-------- Records provided --------

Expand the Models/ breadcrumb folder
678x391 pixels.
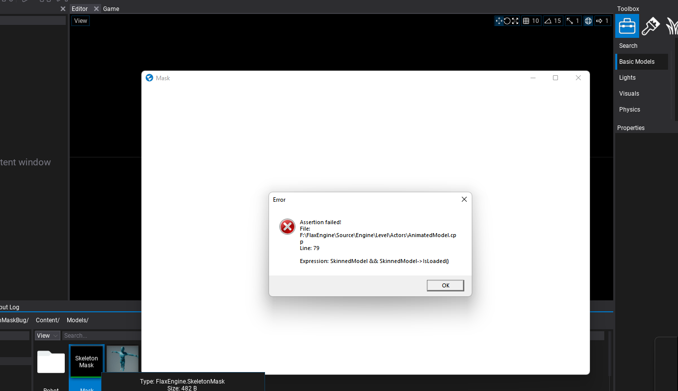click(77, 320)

--------
-------- Records provided --------

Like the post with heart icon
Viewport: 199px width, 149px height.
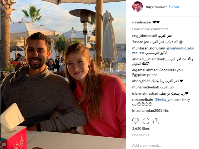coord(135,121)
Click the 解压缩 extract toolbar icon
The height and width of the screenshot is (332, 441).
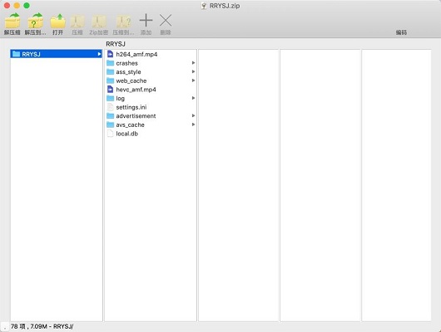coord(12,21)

--------

Go through the data, and copy each line in which the word "icon" appears.

Result of this exercise
Like the post with heart icon
Click the 解压缩 extract toolbar icon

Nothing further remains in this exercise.